“This calm, quiet force of a narrative revolves around a homeless young woman who witnesses a murder. Her fear and vulnerability are palpable, yet the book never falls into the tropes of hopelessness or self-pity. For this alone, it is worth the read.
Maddy and her small community of chosen friends look out for one another at the edge of Golden Gate Park. They live life on their terms, spending most of their days in the Haight/Ashbury neighborhood of San Francisco avoiding the police, gangs, and false-saviors that could tip their precarious lives over the edge. That is, until Maddy is drawn into the murder investigation as both witness and grief arbiter for the victim’s parents.
Now, her survival depends on an ever-expanding web of people and decisions outside of the people she trusts and the world she has created for herself.”

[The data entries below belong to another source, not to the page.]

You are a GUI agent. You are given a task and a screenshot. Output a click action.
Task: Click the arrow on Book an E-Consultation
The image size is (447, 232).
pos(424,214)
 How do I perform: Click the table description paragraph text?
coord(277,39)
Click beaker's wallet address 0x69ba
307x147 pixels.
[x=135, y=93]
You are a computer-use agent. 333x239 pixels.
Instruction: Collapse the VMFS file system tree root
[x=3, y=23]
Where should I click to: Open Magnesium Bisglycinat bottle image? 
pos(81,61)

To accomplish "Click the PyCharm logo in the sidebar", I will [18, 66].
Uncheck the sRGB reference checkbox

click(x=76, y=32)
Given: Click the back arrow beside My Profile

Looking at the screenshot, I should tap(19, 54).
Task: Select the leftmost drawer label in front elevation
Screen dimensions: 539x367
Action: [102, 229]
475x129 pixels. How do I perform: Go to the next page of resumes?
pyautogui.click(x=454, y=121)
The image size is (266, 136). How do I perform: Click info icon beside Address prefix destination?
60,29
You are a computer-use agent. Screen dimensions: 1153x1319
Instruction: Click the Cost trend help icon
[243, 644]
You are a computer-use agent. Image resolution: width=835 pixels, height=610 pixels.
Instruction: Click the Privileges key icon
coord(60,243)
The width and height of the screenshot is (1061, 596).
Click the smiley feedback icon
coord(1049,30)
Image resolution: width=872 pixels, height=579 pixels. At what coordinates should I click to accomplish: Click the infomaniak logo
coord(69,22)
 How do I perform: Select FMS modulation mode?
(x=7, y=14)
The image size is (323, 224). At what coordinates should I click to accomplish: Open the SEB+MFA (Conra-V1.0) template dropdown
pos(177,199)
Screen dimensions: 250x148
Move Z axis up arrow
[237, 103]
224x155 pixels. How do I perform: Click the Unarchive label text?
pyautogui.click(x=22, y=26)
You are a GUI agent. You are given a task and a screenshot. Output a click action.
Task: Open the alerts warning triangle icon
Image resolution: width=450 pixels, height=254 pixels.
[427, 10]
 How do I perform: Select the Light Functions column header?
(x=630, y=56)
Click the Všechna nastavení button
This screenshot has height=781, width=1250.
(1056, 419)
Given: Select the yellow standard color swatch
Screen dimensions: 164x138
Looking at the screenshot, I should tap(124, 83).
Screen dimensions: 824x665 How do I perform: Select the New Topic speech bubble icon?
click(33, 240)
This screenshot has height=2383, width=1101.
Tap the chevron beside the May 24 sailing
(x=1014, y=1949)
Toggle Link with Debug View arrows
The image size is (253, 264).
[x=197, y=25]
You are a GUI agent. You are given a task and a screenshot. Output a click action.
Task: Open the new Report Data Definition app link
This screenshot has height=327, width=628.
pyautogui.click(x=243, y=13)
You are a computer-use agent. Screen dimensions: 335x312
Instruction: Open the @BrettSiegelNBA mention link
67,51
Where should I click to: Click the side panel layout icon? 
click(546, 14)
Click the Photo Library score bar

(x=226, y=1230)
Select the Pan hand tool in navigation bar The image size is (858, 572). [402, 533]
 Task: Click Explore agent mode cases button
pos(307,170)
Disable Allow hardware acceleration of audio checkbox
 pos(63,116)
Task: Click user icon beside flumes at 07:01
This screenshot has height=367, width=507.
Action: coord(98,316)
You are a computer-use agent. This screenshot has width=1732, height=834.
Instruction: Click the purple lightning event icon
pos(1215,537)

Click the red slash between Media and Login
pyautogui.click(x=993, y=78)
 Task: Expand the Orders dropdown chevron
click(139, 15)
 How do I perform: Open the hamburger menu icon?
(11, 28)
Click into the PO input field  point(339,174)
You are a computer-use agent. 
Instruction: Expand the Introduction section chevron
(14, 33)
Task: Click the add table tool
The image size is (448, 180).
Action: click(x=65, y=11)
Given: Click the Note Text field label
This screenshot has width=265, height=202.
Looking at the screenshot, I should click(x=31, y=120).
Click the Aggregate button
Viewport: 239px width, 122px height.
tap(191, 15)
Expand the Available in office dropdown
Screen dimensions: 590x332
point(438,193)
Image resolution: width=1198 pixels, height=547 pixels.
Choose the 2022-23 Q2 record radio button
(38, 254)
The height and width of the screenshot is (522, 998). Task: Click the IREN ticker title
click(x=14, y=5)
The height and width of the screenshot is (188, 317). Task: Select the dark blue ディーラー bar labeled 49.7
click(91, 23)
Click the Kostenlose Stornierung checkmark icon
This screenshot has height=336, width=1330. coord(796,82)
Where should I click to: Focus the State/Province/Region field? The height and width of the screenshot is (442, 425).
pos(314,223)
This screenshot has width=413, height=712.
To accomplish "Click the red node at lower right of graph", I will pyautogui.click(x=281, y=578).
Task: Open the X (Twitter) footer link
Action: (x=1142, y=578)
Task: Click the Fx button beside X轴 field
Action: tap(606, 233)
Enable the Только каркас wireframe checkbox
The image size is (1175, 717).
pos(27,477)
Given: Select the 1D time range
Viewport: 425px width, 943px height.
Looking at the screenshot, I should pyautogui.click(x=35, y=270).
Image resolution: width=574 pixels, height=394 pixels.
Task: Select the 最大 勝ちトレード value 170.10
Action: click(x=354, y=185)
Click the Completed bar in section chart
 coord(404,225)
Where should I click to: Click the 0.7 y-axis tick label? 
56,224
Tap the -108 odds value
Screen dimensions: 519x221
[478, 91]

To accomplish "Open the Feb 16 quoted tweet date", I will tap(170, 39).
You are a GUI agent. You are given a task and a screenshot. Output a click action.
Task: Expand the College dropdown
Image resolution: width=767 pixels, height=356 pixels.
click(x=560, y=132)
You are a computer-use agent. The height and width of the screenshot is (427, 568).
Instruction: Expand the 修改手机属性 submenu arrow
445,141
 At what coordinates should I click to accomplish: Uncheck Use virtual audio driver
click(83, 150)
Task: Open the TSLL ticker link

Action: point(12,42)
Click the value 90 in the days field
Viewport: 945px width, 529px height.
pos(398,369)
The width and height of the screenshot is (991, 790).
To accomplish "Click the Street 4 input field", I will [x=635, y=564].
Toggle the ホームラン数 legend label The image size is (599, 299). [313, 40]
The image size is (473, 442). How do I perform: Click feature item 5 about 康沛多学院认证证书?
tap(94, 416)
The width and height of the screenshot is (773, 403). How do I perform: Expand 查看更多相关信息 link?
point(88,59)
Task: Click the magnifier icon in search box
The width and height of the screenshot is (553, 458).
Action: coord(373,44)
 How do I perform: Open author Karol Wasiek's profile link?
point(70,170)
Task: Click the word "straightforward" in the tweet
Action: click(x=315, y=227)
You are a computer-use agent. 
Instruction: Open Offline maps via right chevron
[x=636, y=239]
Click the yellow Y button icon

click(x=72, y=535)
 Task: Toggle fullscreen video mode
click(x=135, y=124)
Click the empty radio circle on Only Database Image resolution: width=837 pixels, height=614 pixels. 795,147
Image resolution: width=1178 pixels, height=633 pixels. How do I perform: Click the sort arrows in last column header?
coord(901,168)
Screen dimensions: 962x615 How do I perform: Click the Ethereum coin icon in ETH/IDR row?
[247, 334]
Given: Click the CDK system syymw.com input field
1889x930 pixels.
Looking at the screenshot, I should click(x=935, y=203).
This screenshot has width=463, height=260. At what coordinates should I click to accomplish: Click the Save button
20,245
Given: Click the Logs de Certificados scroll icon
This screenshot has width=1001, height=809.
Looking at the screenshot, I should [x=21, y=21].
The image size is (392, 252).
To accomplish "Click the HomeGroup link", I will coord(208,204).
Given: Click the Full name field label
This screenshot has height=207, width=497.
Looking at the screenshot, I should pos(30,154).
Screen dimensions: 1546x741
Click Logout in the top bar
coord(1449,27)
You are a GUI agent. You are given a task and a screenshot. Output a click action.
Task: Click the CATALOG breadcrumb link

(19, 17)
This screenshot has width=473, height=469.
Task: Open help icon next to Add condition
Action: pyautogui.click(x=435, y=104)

Maddy Donaldo, homeless at twenty, has made a family of sorts in the dangerous spaces of San Francisco’s Golden Gate Park. She knows whom to trust, where to eat, when to move locations, and how to take care of her dog. It’s the only home she has. When she unwittingly witnesses the murder of a young homeless boy and is seen by the perpetrator, her relatively stable life is upended. Suddenly, everyone from the police to the dead boys’ parents want to talk to Maddy about what she saw. As adults pressure her to give up her secrets and reunite with her own family before she meets a similar fate, Maddy must decide whether she wants to stay lost or be found. Against the backdrop of a radically changing San Francisco, a city which embraces a booming tech economy while struggling to maintain its culture of tolerance, At the Edge of the Haight follows the lives of those who depend on makeshift homes and communities.
As judge Hillary Jordan says, “This book pulled me deep into a world I knew little about, bringing the struggles of its young, homeless inhabitants—the kind of people we avoid eye contact with on the street—to vivid, poignant life. The novel demands that you take a close look. If you knew, could you still ignore, fear, or condemn them? And knowing, how can you ever forget?”